British Medical Journal Supplement Reports on
“Remarkable Era” of Improvement in Cystic Fibrosis Care
April 3, 2014
A decade of strategic efforts to improve care has played a profound role in improving the quality and length of life for people with cystic fibrosis in the United States, according to a series of reports published in the April issue of BMJ Quality & Safety (formerly the British Medical Journal).
The story behind how people with CF are living longer lives is detailed in this report on CF healthcare improvement.
During this “remarkable era,” the CF Foundation launched an aggressive and innovative program to partner with CF care experts nationwide to test and adopt healthcare improvement strategies in Foundation-accredited CF care centers.

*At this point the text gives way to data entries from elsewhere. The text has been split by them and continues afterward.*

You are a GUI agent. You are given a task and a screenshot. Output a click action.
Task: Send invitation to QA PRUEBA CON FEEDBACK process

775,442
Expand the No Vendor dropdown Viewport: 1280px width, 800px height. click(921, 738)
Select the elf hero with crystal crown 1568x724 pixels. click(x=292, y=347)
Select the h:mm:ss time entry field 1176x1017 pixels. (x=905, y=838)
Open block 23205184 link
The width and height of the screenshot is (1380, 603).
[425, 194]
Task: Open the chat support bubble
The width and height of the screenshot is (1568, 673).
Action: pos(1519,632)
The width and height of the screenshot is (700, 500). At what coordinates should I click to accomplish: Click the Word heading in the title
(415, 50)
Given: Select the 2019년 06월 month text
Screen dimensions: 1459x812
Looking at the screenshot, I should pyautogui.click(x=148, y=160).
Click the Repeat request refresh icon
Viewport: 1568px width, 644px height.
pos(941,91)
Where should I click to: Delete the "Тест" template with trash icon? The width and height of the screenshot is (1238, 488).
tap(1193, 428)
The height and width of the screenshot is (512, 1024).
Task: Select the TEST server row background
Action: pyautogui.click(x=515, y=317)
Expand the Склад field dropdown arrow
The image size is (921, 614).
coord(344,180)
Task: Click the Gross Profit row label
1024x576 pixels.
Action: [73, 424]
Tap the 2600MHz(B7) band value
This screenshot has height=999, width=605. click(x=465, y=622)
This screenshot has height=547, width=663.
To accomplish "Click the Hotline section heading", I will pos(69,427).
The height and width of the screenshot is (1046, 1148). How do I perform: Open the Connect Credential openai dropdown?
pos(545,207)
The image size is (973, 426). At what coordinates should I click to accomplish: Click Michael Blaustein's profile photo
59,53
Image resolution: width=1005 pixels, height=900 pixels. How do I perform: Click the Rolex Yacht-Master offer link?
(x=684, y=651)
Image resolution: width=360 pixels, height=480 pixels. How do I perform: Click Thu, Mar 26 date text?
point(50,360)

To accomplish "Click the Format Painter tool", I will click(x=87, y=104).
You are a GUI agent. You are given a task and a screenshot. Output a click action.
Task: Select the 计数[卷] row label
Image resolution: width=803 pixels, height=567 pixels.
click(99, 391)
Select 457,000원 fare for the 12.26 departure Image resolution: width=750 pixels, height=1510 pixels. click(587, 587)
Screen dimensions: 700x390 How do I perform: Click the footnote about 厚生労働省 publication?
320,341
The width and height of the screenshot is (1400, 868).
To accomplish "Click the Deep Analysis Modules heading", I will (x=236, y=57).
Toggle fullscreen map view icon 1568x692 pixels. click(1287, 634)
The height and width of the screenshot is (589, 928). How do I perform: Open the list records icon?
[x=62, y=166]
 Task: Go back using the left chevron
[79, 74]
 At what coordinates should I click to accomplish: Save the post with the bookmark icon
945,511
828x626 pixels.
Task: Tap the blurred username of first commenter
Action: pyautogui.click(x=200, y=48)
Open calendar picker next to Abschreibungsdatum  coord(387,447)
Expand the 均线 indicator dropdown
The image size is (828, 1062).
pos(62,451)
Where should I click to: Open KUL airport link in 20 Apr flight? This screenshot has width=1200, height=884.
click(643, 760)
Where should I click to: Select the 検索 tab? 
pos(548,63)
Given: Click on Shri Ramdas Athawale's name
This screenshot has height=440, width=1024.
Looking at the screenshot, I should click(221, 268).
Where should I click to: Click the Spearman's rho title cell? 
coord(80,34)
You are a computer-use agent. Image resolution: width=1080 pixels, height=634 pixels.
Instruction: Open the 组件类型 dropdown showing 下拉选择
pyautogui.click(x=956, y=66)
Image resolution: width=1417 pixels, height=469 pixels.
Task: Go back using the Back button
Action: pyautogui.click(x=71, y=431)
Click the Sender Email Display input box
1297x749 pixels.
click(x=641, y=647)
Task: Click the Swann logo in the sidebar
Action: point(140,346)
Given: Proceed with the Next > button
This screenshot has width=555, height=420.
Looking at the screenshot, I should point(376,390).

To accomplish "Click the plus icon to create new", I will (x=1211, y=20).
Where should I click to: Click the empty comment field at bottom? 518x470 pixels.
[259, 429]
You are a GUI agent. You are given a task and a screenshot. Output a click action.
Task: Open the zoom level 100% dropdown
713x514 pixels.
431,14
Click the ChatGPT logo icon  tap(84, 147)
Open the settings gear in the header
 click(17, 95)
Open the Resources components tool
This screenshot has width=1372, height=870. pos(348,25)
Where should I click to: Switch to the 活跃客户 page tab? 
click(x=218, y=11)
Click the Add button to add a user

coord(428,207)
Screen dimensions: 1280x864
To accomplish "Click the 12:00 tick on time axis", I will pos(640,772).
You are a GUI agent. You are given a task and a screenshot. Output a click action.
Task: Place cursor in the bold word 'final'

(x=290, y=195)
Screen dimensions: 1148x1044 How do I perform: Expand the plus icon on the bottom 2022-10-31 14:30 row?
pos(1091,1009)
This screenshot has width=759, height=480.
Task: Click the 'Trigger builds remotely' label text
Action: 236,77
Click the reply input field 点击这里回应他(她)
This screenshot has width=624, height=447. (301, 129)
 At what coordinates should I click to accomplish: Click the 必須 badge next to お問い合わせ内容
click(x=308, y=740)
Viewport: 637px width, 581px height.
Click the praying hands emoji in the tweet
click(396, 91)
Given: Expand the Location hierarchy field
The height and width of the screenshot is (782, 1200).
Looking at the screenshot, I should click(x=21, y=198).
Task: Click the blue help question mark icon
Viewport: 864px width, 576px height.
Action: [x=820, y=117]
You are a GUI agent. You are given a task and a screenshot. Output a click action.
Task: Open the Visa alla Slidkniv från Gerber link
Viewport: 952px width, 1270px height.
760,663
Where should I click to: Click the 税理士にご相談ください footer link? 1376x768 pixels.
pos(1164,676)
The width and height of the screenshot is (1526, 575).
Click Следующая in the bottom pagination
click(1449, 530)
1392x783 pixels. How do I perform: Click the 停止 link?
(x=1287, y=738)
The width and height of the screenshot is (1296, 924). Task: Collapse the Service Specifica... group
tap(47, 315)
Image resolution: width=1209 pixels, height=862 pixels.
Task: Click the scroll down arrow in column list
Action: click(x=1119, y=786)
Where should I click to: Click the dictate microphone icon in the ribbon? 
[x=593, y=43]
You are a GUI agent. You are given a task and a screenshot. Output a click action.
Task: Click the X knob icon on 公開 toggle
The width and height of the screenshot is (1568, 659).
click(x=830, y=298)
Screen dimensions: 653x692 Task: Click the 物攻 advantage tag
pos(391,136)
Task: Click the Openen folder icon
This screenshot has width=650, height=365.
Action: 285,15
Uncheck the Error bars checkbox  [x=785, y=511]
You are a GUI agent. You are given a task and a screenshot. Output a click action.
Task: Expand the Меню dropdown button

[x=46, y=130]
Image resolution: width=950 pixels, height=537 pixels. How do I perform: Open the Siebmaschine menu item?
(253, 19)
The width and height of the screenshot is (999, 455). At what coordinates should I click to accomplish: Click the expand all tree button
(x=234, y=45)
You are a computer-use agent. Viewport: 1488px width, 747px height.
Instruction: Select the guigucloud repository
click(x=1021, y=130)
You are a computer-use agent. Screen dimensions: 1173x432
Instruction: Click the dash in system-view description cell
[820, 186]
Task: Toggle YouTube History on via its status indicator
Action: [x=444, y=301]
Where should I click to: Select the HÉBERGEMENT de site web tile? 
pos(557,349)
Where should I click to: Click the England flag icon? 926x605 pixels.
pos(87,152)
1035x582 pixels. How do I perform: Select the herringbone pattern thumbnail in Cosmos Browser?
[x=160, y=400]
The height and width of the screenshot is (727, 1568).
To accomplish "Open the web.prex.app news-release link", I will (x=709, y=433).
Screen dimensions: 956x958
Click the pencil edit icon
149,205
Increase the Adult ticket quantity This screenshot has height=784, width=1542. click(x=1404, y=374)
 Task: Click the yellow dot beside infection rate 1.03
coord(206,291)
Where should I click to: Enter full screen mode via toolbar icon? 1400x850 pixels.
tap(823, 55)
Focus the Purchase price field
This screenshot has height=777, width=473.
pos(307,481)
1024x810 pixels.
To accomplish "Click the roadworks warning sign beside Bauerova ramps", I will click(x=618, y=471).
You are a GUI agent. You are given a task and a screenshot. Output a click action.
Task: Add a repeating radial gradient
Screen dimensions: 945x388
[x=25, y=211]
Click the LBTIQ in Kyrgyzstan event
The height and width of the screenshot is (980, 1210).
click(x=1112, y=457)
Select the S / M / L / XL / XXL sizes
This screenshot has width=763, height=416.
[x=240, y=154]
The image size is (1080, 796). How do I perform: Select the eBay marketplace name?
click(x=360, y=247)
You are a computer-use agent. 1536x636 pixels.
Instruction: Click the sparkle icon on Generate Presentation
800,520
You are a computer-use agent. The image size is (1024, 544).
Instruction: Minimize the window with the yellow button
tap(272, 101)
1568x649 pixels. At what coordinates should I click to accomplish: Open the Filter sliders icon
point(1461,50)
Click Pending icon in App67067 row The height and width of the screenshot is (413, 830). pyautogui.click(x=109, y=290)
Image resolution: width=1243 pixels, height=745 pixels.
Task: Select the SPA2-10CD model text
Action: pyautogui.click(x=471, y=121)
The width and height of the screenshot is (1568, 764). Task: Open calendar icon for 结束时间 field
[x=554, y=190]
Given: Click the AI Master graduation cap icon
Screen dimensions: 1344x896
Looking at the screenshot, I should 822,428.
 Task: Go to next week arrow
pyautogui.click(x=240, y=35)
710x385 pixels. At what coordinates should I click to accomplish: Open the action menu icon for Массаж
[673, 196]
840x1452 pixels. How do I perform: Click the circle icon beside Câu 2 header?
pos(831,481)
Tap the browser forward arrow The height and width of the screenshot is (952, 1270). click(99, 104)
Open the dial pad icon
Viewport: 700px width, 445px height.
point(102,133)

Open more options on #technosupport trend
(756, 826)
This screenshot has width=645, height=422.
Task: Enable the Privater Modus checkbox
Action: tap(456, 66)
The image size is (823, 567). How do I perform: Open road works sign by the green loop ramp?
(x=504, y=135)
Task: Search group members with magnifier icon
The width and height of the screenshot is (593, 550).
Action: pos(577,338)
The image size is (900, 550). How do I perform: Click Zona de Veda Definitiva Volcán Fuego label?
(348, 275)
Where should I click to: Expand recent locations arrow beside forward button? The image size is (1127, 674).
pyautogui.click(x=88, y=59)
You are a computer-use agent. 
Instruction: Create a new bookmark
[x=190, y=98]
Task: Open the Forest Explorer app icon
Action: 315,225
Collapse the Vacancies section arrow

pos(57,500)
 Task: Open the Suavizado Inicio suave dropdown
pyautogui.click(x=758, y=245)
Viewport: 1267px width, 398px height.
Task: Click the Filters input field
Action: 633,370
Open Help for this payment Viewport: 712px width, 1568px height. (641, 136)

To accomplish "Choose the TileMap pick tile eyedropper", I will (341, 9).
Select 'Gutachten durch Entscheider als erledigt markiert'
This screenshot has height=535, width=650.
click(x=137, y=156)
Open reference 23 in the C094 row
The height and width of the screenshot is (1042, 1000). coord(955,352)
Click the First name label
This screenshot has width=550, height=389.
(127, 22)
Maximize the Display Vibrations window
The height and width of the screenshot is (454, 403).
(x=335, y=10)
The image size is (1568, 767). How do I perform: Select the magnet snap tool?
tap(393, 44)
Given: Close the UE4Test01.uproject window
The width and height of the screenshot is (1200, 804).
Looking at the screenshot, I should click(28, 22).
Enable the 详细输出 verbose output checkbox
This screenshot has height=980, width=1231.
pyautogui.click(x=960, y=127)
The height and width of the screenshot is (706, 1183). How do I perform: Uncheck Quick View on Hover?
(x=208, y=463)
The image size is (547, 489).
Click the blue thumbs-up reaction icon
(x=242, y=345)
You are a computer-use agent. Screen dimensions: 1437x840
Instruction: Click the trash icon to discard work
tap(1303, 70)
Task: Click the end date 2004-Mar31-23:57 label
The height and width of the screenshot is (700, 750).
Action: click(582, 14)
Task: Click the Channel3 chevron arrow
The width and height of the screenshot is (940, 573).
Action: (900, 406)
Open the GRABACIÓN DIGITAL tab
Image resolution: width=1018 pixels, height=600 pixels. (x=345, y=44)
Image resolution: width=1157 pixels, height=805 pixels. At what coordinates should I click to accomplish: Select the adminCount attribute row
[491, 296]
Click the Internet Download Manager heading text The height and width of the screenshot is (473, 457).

The BMJ supplement, Ten Years of Improvement Innovation in Cystic Fibrosis Care, includes key strategies proven to improve health
outcomes, such as:
- Fostering patient and family involvement in improving care;
- Using patient registry data to track and improve outcomes; and
- Encouraging collaboration between care centers to promote best practices and standardization of care across centers.
“As the mother of an adolescent with cystic fibrosis, I’m grateful for the CF Foundation’s leadership in creating a culture that sets the bar high and strives for exemplary care,” said Kathryn Sabadosa, author of one of the reports in the supplement.
The supplement was co-edited by Bruce Marshall, senior vice president of clinical affairs of the CF Foundation, and David Stevens, adjunct professor of the Dartmouth Institute for Health Policy and Clinical Practice.
The Foundation’s healthcare improvement programs have been recognized by the National Committee for Quality Assurance and the Alliance for Pediatric Quality.